The Rise and Fall of Khoqand, 1709-1876 PDF Author: Scott Levi
Publisher: University of Pittsburgh Press
ISBN: 0822983214
Category : History
Languages : en
Pages : 265

Get Book Here

Book Description
This book analyzes how Central Asians actively engaged with the rapidly globalizing world of the eighteenth and nineteenth centuries. In presenting the first English-language history of the Khanate of Khoqand (1709–1876), Scott C. Levi examines the rise of that extraordinarily dynamic state in the Ferghana Valley. Levi reveals the many ways in which the Khanate’s integration with globalizing forces shaped political, economic, demographic, and environmental developments in the region, and he illustrates how these same forces contributed to the downfall of Khoqand. To demonstrate the major historical significance of this vibrant state and region, too often relegated to the periphery of early modern Eurasian history, Levi applies a “connected history” methodology showing in great detail how Central Asians actively influenced policies among their larger imperial neighbors—notably tsarist Russia and Qing China. This original study will appeal to a wide interdisciplinary audience, including scholars and students of Central Asian, Russian, Middle Eastern, Chinese, and world history, as well as the study of comparative empire and the history of globalization.

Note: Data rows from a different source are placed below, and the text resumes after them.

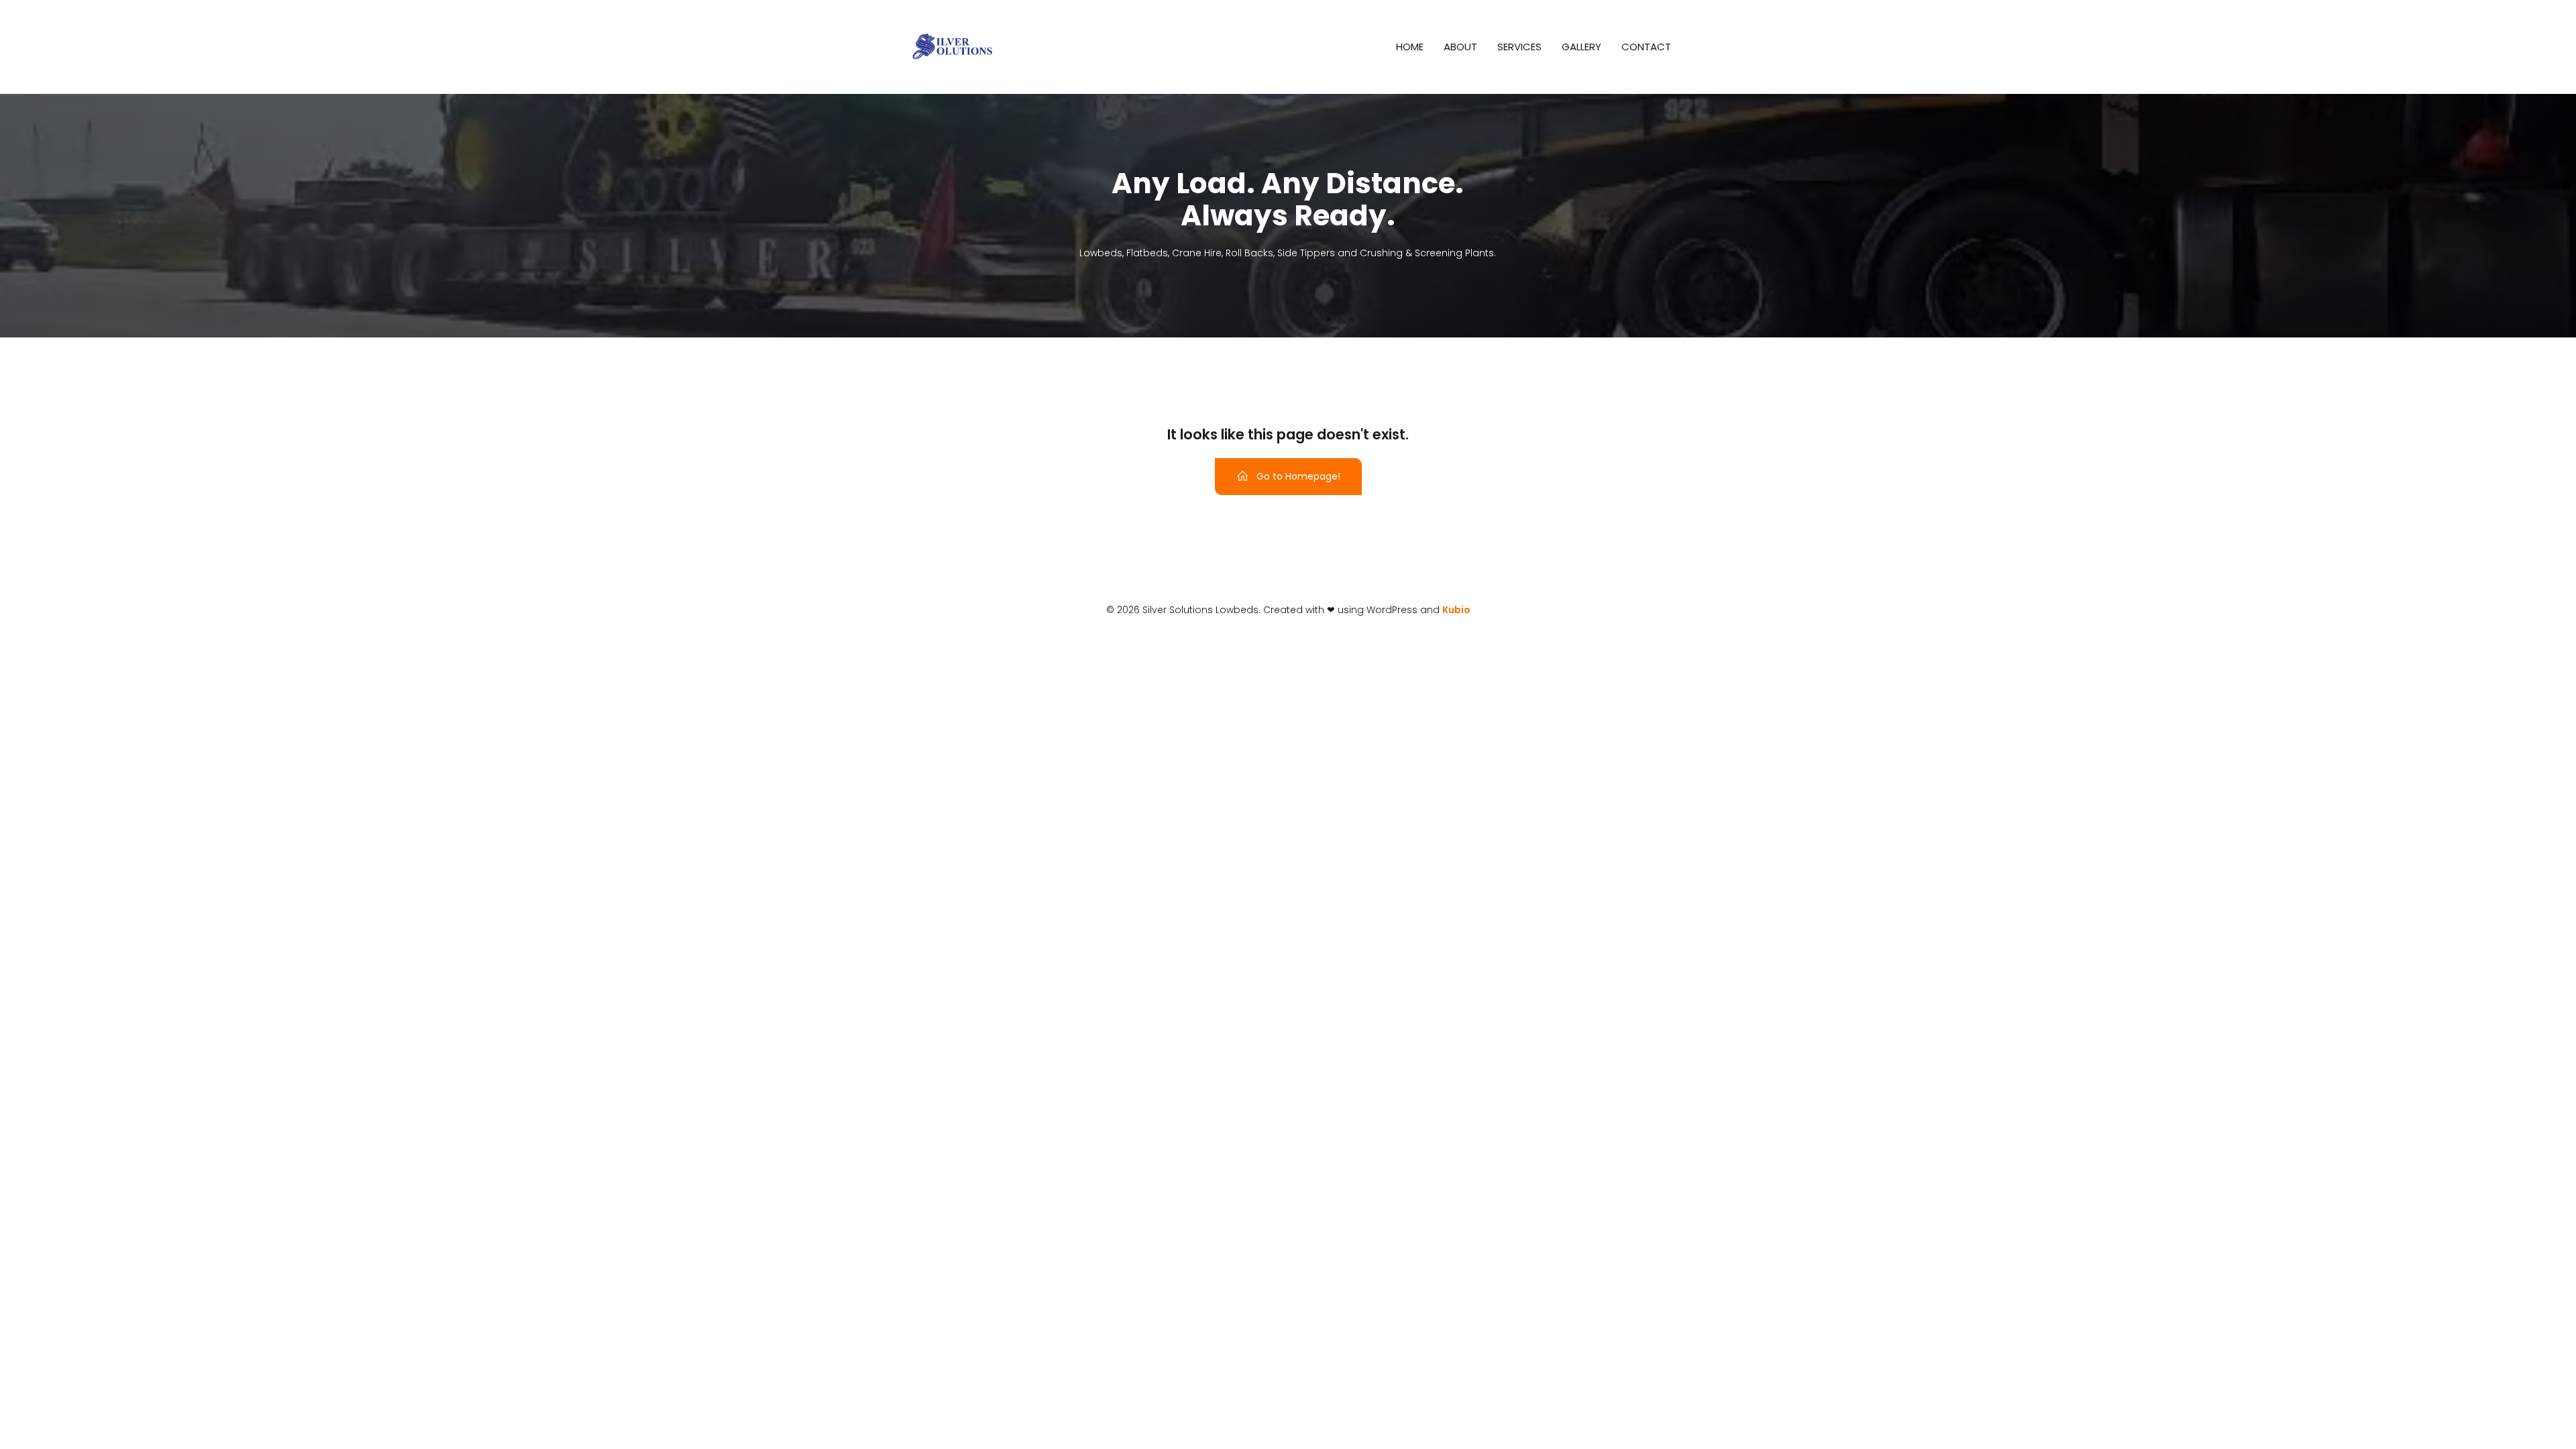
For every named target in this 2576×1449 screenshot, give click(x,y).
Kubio (1456, 609)
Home (1410, 47)
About (1460, 47)
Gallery (1581, 47)
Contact (1646, 47)
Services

Nationalism in Central Asia

Nationalism in Central Asia PDF Author: Nick Megoran
Publisher: University of Pittsburgh Press
ISBN: 0822982390
Category : Political Science
Languages : en
Pages : 340

Get Book Here

Book Description
Nick Megoran explores the process of building independent nation-states in post-Soviet Central Asia through the lens of the disputed border territory between Uzbekistan and Kyrgyzstan. In his rich "biography" of the boundary, he employs a combination of political, cultural, historical, ethnographic, and geographic frames to shed new light on nation-building process in this volatile and geopolitically significant region. Megoran draws on twenty years of extensive research in the borderlands via interviews, observations, participation, and newspaper analysis. He considers the problems of nationalist discourse versus local vernacular, elite struggles versus borderland solidarities, boundary delimitation versus everyday experience, border control versus resistance, and mass violence in 2010, all of which have exacerbated territorial anxieties. Megoran also revisits theories of causation, such as the loss of Soviet control, poorly defined boundaries, natural resource disputes, and historic ethnic clashes, to show that while these all contribute to heightened tensions, political actors and their agendas have clearly driven territorial aspirations and are the overriding source of conflict. As this compelling case study shows, the boundaries of the The Ferghana Valley put in succinct focus larger global and moral questions of what defines a good border.

Central Asia

Central Asia PDF Author: Tom Everett-Heath
Publisher: Psychology Press
ISBN: 9780700709564
Category : Asia, Central
Languages : en
Pages : 304

Get Book Here

Book Description
Examines the transition Central Asia underwent in the twentieth century following the collapse of the Soviet Union, the Soviet colonial legacy and the attempts of new states to build secular states within the radical Islamic world.